Is the iPhone fragmented? iOS adoption measured against Android
The iPhone’s unprecedented success stems from the combination of multiple factors, not the least of which are Apple’s industry-leading design prowess and its ability to make software that appeals to enthusiasts and mass-market users alike. The culture and hype surrounding Apple products doesn’t hurt either, of course. Where the overall experience is concerned, Apple wisely created a scenario that gives it control of both hardware and software, removing carriers from the equation to an extent and ensuring the end user enjoys the experience Apple envisions without any substantial impediments. Despite this ideal scenario, some industry watchers maintain that fragmentation is unavoidable to some degree, and this issue exists in the iOS ecosystem just as it does with Android.
In the case of Google’s mobile operating system, a number of factors cause fragmentation. For one thing, Android is open source and key partners such as Samsung, HTC and LG modify the OS in a number of ways. While proprietary OS enhancements do not necessarily have a direct impact where fragmentation is concerned, they do slow the development process at the vendor level, thus increasing the amount of time users must wait to receive updates.
Industrial and graphic designer Chris Sauve recently published an in-depth analysis of Android fragmentation, and he determined that while Android 4.0 Ice Cream Sandwich was unveiled in late 2011 and Android 5.0 Jelly Bean is coming later this year, 2012 is actually the year of Gingerbread, which was unveiled 15 months ago in late 2010.
Conversations surrounding whether or not iOS is fragmented date back several years and persist to this day, and Sauve revisited the issue of fragmentation in March. This time, however, he looked at the issue as it may or may not apply to Apple’s mobile platform.
Using data points obtained from 50 different mobile software developers, Sauve analyzed iOS version adoption over the past 21 months since iOS 3.0 was introduced.
He also looked at iOS adoption relative to each version’s launch to see how quickly each build was adopted by end users.
Finally, this data was plotted against Sauve’s earlier Android adoption data.
Complaints of fragmentation in Apple’s mobile ecosystem were most prominent in early- and mid-2010, and iOS 3.0′s adoption rate shows us why. Since then, however, the adoption rate of Apple’s major new OS builds has been remarkable.

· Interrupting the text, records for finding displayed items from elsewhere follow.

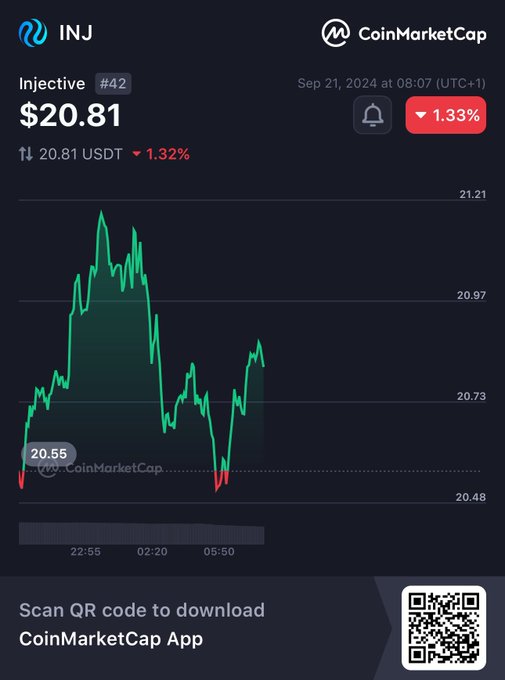Image resolution: width=505 pixels, height=680 pixels.
Task: Tap the CoinMarketCap watermark on the chart
Action: point(100,468)
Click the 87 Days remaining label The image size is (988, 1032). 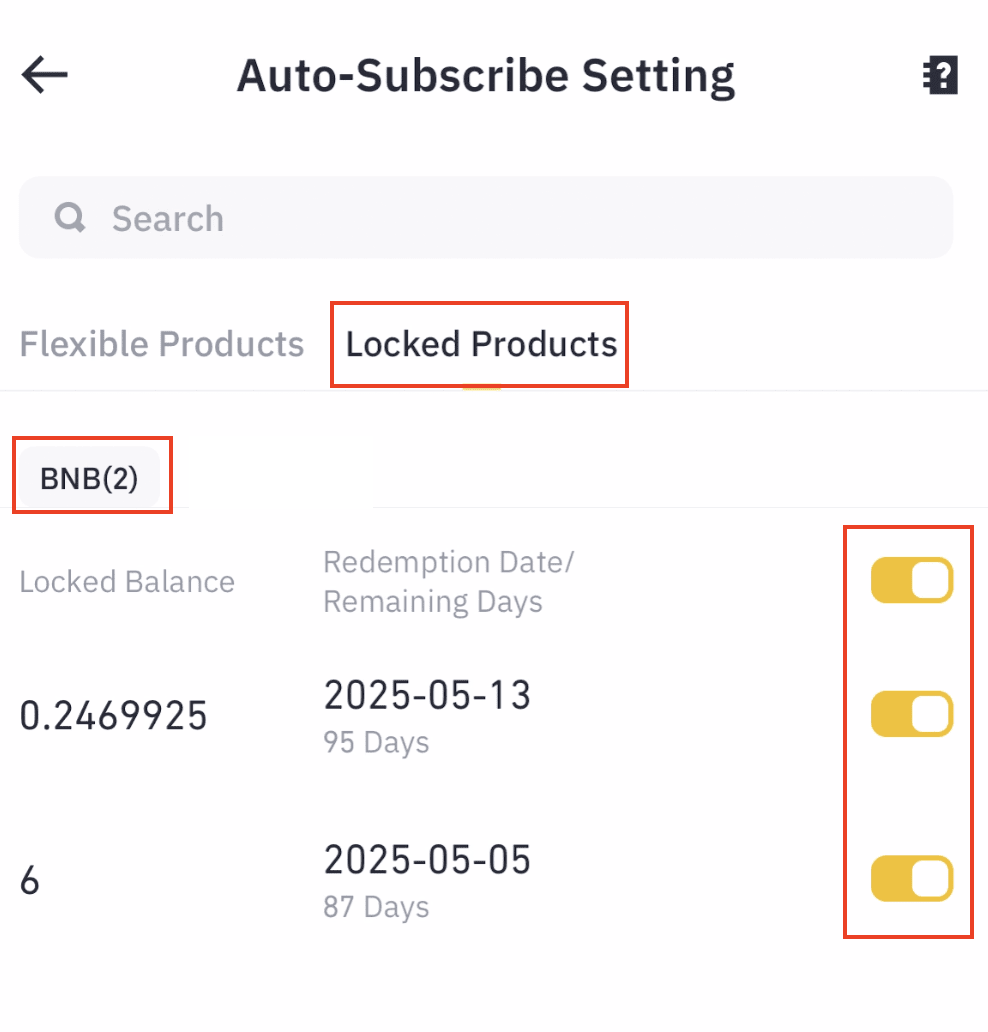point(376,908)
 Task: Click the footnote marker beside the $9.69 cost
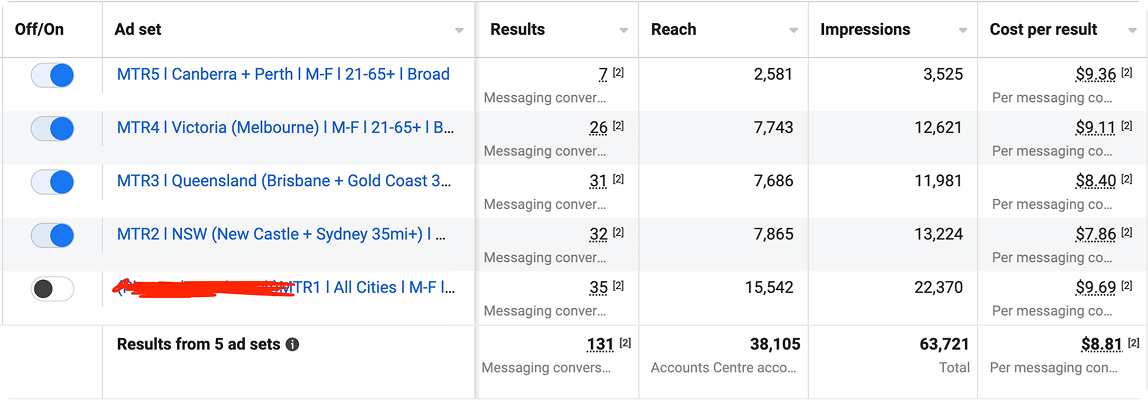point(1127,285)
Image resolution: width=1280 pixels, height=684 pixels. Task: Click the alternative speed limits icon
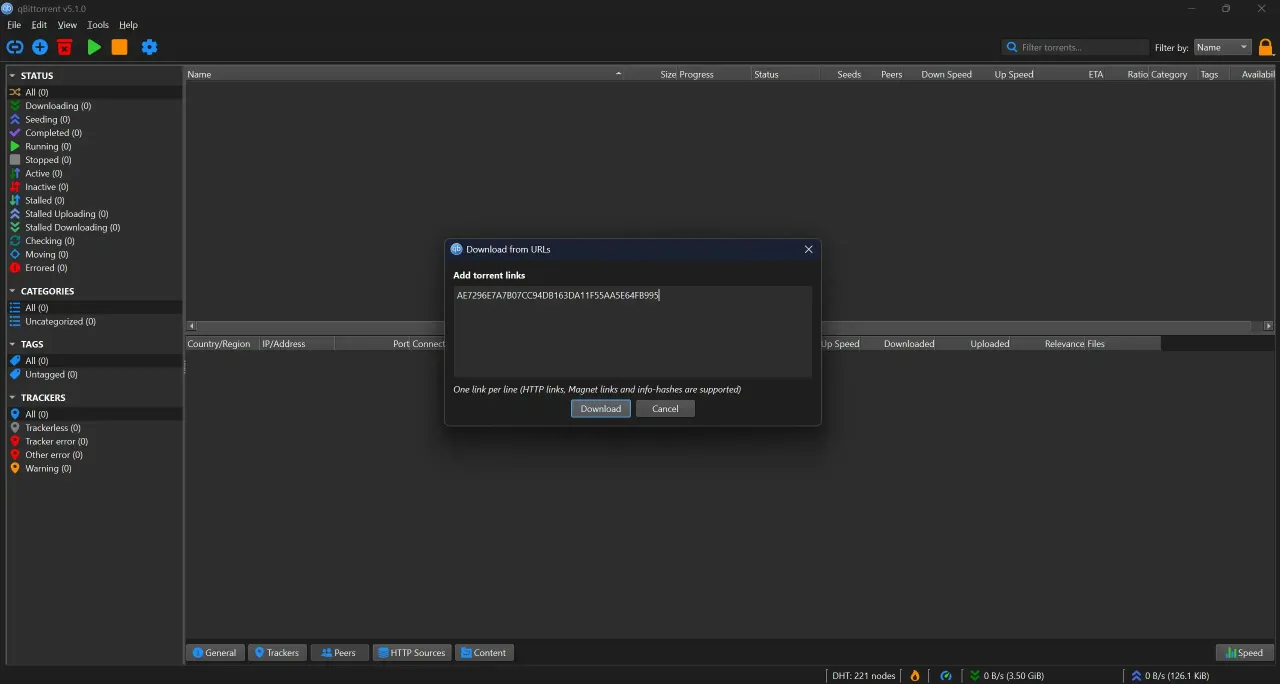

“iOS 5 captured approximately 75% of all iOS users in the same amount of time it took Gingerbread to get 4% of all Android users,” Sauve wrote in his analysis on pxldot. “Even more astounding is that 15 weeks after launch iOS 4 was at 70% and iOS 5 was at 60% while Ice Cream Sandwich got to just 1% share at the same age. If there were any question as to whether iOS had a less fragmented ecosystem than Android, the past two charts provide a fairly definitive answer.”
Sauve continued, “iOS devices have, on average, reached 10% version share 300 times faster than Android versions, 30% share 19 times faster, and 50% share 7 times faster.”
The adoption rate of future major iOS builds will likely be even more impressive thanks to the introduction of an over-the-air update mechanism Apple added in iOS 5. With iCloud backing up data, on-device notifications when updates become available, and the requirement of connecting to a PC to update no longer a factor, the major barriers standing between mass-market users and software updates have been eliminated.
This ensures that users have access to the most current iOS features as quickly as possible, and it also means developers don’t need to worry about old iOS versions as much while they shift focus to new builds.